_SOURCE DOCUMENT_
This book makes a significant contribution to the tradition of liberal political it explores the foundations and limits of the idea of equality within that theory and offers a sustained argument for a persuasive new view of liberalism. Liberal thinking has always displayed a tension between the claims of liberty and those of equality. Professor Gutmann examines the contributions of liberal theorists from Locke to Rawls on the subject of two kinds of equality - equality of opportunity to participate and the equal distribution of economic goods. Valuing both, she shows that, far from being alternatives, the two ideals are compatible to a much greater degree than has previously been thought. Liberal Equality restores egalitarianism to political theory in a way that will forcefully challenge its critics to deeper reflection.
Amy Gutmann is the 8th President of the University of Pennsylvania and the Christopher H. Browne Distinguished Professor of Political Science, Communications, and Philosophy. She is a political theorist who taught at Princeton University from 1976 to 2004 and served as its Provost.
This is a comprehensive and thoughtful defence of the liberal egalitarian position that also includes good accounts of other, related postions, both to her political right and the left (eg, Nozick and Rawls, to mention only two).
The author has a great CV, too, as a scholar, an academic administrator and, since 2022, as a political office holder (when she was appointed by President Biden to become America’s ambassador to Germany).

_REQUIREMENT A_
Update the text on liberal equality from "Amy Gutmann is" up to and including "ambassador to Germany).", changing "ambassador" to "envoy".
_REQUIREMENT B_
Translate this sentence from the text on liberal equality into Spanish: "Liberal thinking has always displayed a tension between the claims of liberty and those of equality."

_DATA SECTION_
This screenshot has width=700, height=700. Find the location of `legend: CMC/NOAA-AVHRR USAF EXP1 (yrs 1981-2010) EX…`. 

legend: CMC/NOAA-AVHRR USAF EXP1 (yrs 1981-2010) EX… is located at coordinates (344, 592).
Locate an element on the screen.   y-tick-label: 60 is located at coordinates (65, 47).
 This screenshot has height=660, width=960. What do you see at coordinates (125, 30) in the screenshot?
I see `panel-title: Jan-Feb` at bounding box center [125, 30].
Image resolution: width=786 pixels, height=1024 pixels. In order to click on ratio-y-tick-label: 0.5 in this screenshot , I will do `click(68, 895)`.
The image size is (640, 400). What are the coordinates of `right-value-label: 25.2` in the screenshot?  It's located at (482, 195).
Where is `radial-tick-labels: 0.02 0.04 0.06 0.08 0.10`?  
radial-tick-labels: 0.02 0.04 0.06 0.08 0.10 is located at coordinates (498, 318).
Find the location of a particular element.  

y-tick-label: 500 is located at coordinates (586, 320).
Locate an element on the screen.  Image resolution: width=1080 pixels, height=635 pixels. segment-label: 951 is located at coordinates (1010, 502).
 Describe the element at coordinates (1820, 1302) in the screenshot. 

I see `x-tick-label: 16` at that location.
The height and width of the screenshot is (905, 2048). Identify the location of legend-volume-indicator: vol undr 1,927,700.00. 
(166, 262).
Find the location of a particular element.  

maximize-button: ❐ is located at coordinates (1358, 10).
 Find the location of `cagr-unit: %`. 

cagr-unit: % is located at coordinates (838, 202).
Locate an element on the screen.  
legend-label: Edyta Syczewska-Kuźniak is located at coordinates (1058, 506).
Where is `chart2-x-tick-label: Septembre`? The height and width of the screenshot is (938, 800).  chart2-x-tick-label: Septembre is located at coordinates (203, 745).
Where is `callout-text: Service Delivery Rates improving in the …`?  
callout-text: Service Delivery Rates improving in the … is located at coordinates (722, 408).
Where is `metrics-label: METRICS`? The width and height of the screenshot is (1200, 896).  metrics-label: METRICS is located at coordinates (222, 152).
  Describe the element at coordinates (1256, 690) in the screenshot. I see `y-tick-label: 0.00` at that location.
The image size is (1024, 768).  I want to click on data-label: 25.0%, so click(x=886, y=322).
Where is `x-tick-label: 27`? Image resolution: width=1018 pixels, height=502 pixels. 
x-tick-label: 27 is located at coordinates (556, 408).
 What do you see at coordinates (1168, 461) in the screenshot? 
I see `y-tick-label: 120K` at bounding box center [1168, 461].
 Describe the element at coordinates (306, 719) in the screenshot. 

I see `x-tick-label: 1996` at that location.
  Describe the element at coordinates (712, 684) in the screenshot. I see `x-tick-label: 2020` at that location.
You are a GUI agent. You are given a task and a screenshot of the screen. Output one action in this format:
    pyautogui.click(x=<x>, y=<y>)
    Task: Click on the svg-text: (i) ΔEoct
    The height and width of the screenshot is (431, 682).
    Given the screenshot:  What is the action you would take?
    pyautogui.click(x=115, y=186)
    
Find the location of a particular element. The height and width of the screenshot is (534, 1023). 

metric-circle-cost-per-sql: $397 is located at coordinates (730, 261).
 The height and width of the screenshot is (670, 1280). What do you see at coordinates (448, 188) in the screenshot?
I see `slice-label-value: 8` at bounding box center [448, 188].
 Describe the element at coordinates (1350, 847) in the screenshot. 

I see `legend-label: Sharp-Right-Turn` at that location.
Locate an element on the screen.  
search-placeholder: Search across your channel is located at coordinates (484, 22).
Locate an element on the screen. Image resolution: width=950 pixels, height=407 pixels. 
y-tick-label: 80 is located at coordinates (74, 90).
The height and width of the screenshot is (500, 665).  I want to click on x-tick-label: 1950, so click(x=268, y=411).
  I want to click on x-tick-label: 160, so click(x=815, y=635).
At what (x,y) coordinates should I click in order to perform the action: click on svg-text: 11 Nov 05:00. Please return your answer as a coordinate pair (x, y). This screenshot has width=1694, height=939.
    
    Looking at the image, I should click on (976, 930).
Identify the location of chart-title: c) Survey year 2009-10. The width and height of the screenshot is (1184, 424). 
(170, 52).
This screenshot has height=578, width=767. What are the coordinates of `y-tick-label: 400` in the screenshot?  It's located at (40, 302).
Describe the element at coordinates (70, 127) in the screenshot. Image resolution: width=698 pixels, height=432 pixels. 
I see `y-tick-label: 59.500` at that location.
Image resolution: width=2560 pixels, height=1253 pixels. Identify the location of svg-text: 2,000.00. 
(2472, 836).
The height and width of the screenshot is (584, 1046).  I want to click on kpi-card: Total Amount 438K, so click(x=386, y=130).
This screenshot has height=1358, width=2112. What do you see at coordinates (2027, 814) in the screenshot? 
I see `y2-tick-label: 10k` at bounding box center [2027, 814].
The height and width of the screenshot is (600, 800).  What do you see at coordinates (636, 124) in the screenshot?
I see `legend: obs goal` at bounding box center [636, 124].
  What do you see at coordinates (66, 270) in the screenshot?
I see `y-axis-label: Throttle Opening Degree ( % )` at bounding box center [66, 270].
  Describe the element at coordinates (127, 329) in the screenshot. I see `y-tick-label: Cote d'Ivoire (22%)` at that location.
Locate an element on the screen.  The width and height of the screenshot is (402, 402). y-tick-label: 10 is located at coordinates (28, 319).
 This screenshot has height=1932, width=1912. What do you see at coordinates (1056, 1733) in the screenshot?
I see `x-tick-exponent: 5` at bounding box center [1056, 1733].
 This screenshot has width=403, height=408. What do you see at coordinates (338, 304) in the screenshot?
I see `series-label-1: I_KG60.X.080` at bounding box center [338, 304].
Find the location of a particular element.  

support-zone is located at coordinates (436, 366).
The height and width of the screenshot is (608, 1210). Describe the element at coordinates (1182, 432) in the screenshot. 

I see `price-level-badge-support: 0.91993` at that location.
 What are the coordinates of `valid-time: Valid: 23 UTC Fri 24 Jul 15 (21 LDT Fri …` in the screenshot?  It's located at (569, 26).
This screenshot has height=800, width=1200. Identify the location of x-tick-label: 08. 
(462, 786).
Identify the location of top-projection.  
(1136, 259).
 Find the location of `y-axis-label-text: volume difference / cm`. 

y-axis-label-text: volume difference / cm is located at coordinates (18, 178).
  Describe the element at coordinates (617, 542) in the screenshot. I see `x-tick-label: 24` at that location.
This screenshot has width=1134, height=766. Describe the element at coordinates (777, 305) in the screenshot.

_RESPONSE AREA A_
Amy Gutmann is the 8th President of the University of Pennsylvania and the Christopher H. Browne Distinguished Professor of Political Science, Communications, and Philosophy. She is a political theorist who taught at Princeton University from 1976 to 2004 and served as its Provost.
This is a comprehensive and thoughtful defence of the liberal egalitarian position that also includes good accounts of other, related postions, both to her political right and the left (eg, Nozick and Rawls, to mention only two).
The author has a great CV, too, as a scholar, an academic administrator and, since 2022, as a political office holder (when she was appointed by President Biden to become America’s envoy to Germany).

_RESPONSE AREA B_
El pensamiento liberal siempre ha mostrado una tensión entre las exigencias de la libertad y las de la igualdad.